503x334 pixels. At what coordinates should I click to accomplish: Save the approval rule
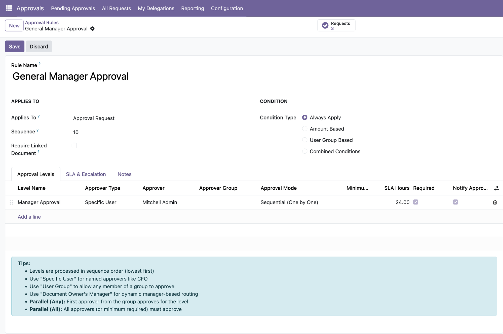click(15, 47)
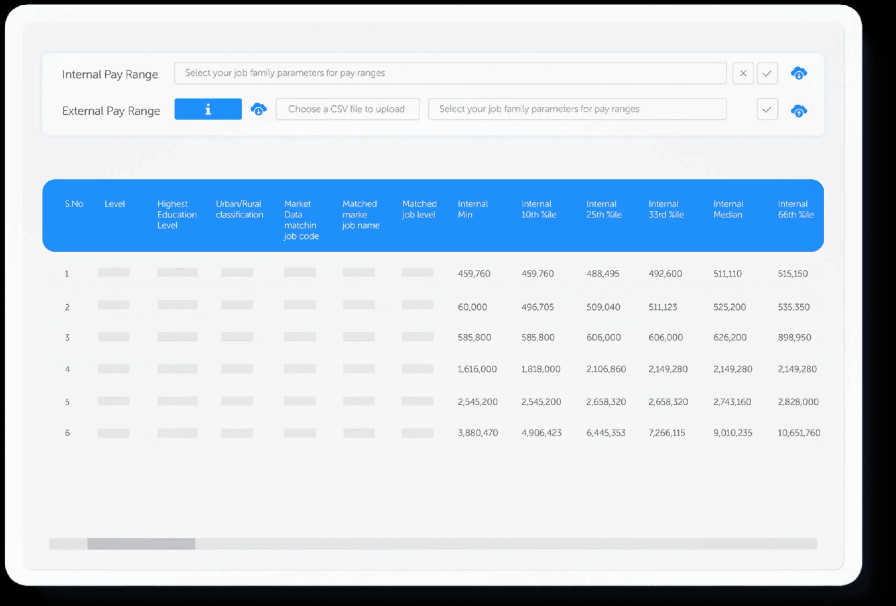Click the S.No column header
The image size is (896, 606).
pyautogui.click(x=74, y=204)
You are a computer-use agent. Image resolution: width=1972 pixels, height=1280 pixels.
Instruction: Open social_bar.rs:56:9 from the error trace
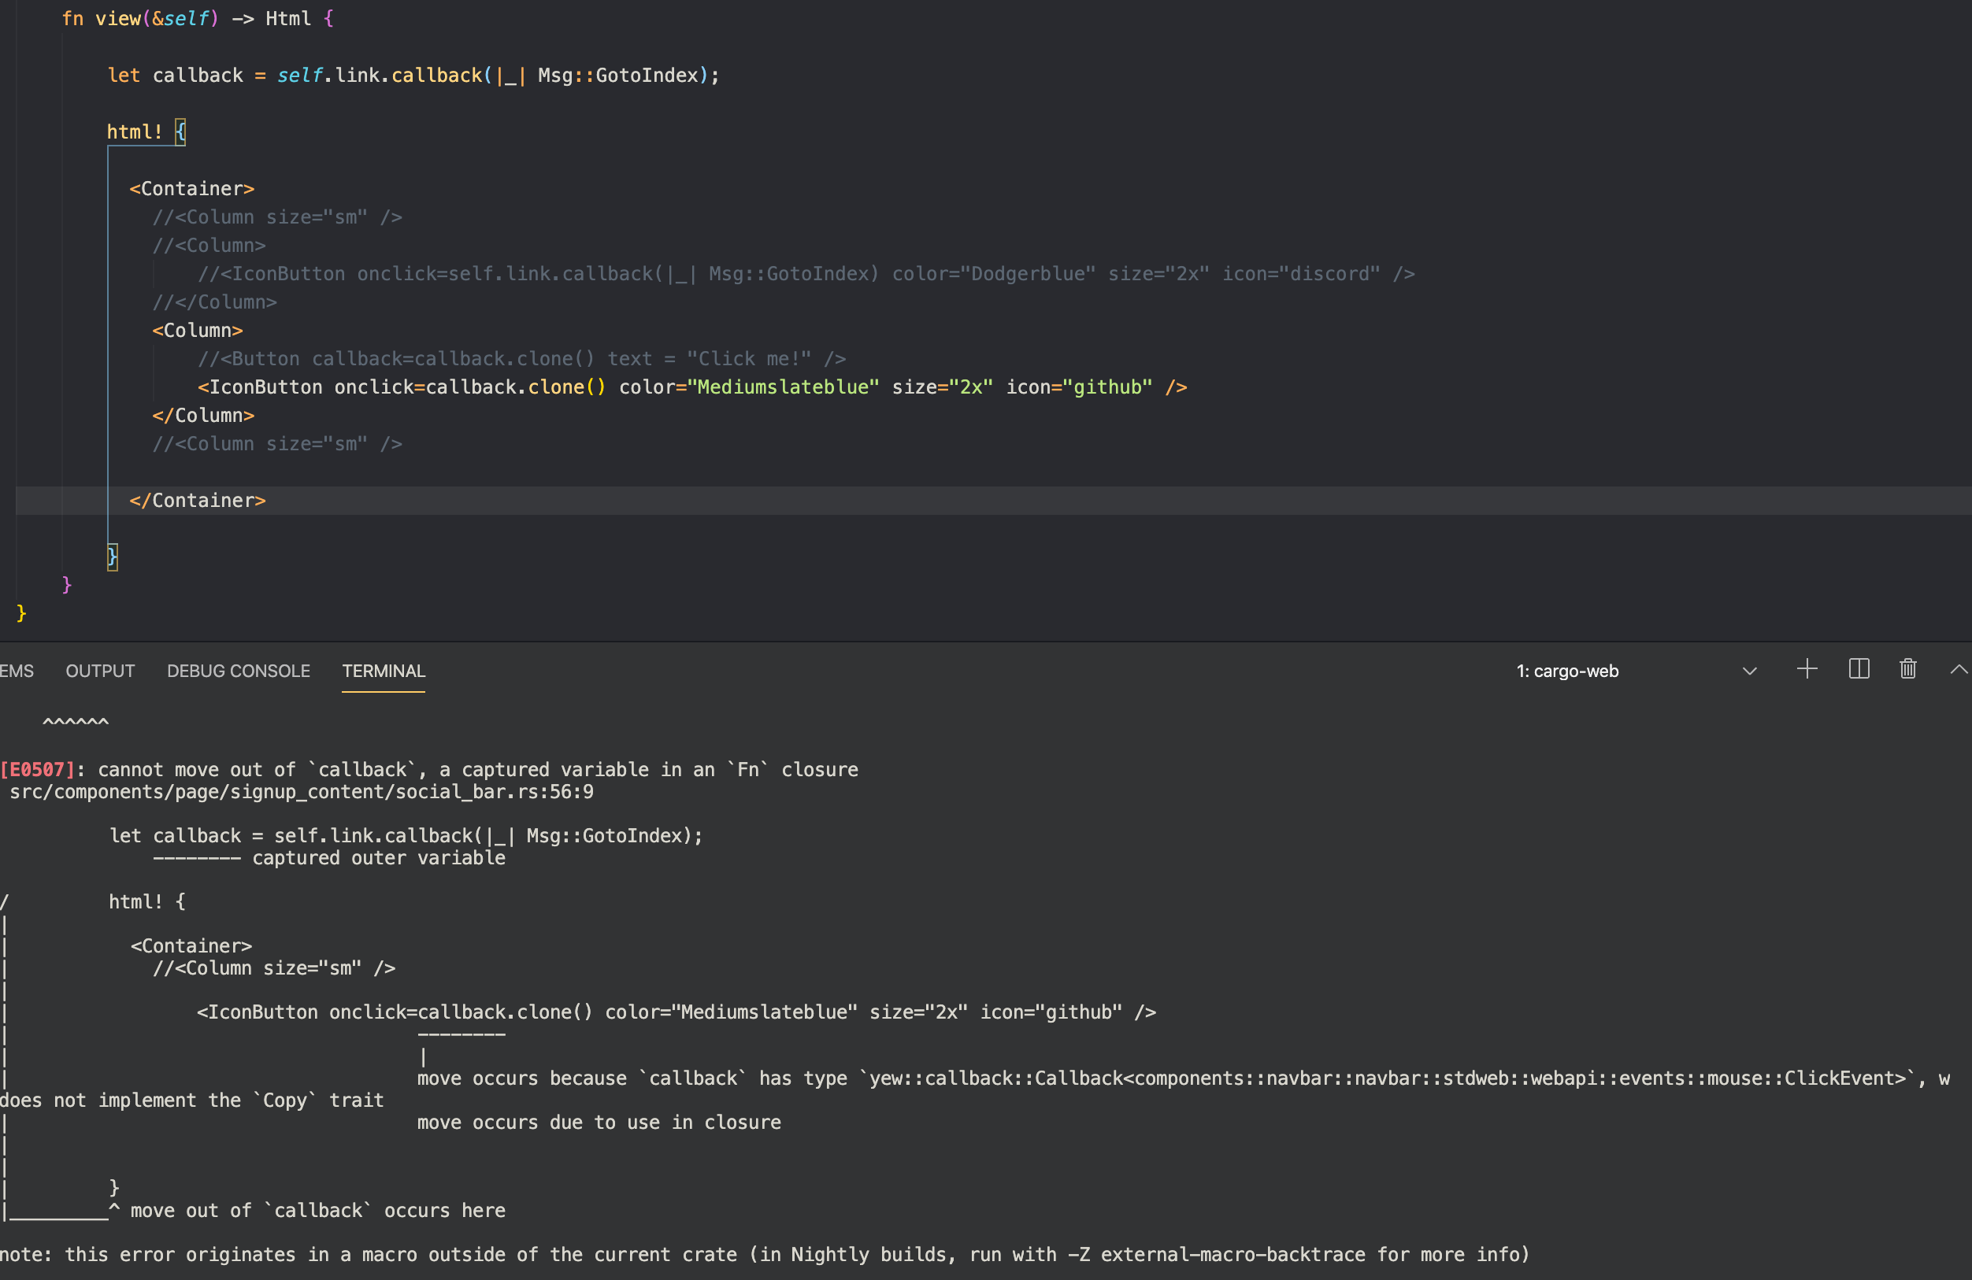[x=302, y=791]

§ Task
The result should be the full set of entries above, restated exactly and without images.

§ Final answer
503x334 pixels. At what coordinates should I click to accomplish: Save the approval rule
click(15, 47)
Click the S.No column header
The image size is (896, 606).
pyautogui.click(x=74, y=204)
You are a computer-use agent. Image resolution: width=1972 pixels, height=1280 pixels.
Instruction: Open social_bar.rs:56:9 from the error trace
[x=302, y=791]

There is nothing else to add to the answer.